§ CONSIGNE
Reprenez la partie du discours qui s'ouvre sur les mots contenant « D’emblée, je voudrais » et se termine par « de renforcer l’Organisation. », en changeant « inlassable » en « infatigable ».

Monsieur
le Président, collègues et amis,
Je suis touché
et honoré d’avoir été
élu Président de l’Assemblée
générale pour sa soixantième
session.
Je suis profondément reconnaissant à
l’appui apporté à la candidature
suédoise par les Etats Membres de notre groupe
régional et par tous les Membres de l’Assemblée
aujourd’hui. Leur appui revêt une signification
particulière pour mon pays car le légendaire
secrétaire général Dag Hammarskjöld
naquit à Jönköping (Suède)
en juillet il y a 100 ans.
D’emblée, je voudrais rendre hommage
au secrétaire général Kofi
Annan pour son travail inlassable et dévoué
et pour le courage et la vision dont il a fait montre
en nous présentant, à nous les Etats
Membres, son rapport intitulé « Dans
une liberté plus grande » (A/59/2005),
la proposition la plus complète et la plus
cohérente depuis la fondation de l’ONU
en vue de renforcer l’Organisation.
Le Président de l’Assemblée
générale a, à présent,
après consultations avec les Etats Membres,
transformé cette proposition en un projet
de déclaration dont nous serons saisis et
qui sera adopté par nos chefs d’Etat
et de gouvernement à la Réunion plénière
de haut niveau de l’Assemblée générale
qui se tiendra du 14 au 16 septembre. Il nous incombe
à tous d’examiner ce projet de déclaration
de manière approfondie et novatrice en étant
déterminés à accepter une responsabilité
mondiale. La direction sage et résolue du
président Ping — à la croisée
de multiples chemins et face à de nombreux
choix difficiles, comme nous le savons — a
été et sera la clef du succès
de cette très importante réunion de
septembre, qui sera suivie avec un vif intérêt
par tous les peuples du monde.
Aujourd’hui, nous sommes confrontés
à l’épreuve du multilatéralisme.
Elaborerons-nous les concepts et les méthodes
nécessaires pour s’attaquer aux problèmes
mondiaux en cette ère de rapide mondialisation
? Serons-nous en mesure de faire du système
des Nations Unies un acteur plus efficace sur la
scène mondiale ? Ce sont là des tâches
majeures, voire historiques, pour nos peuples, nos
sociétés et nos gouvernements, ainsi
que pour nous tous ici à l’ONU : nous,
les praticiens de la diplomatie multilatérale.
Notre tâche principale est désormais
d’accepter et de relever le triple défi
du développement, de la sécurité
et des droits de l’homme. Les trois sont interdépendants,
s’influent et se renforcent mutuellement.
Souvenons-nous des appels du Préambule de
la Charte « à pratiquer la tolérance,
à vivre en paix l’un avec l’autre
dans un esprit de bon voisinage », «
à unir nos forces pour maintenir la paix
et la sécurité internationales »
et « à recourir aux institutions internationales
pour favoriser le progrès économique
et social de tous les peuples ». Je continue
d’être impressionné par la sagesse
et la clairvoyance des auteurs de la Charte. Engageons-nous
à travailler dans l’esprit qui les
a mus et à nous inspirer de ce grand document.

§ DONNÉES BRUTES

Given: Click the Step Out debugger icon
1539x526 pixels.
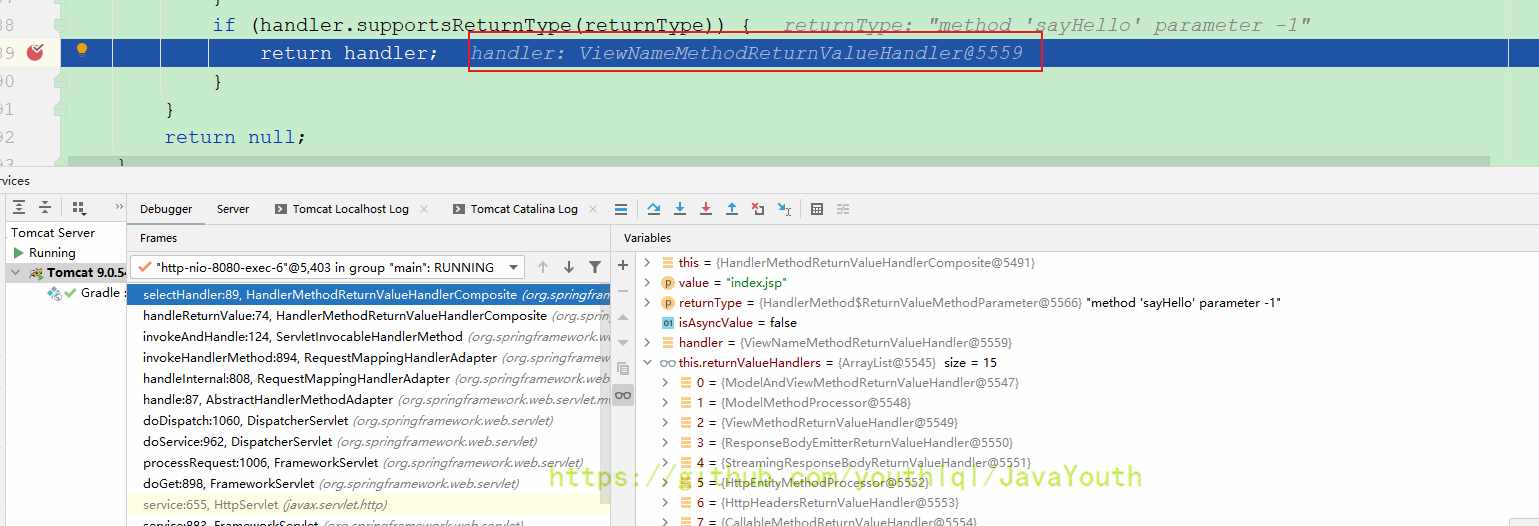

§ RÉSULTAT ATTENDU
D’emblée, je voudrais rendre hommage
au secrétaire général Kofi
Annan pour son travail infatigable et dévoué
et pour le courage et la vision dont il a fait montre
en nous présentant, à nous les Etats
Membres, son rapport intitulé « Dans
une liberté plus grande » (A/59/2005),
la proposition la plus complète et la plus
cohérente depuis la fondation de l’ONU
en vue de renforcer l’Organisation.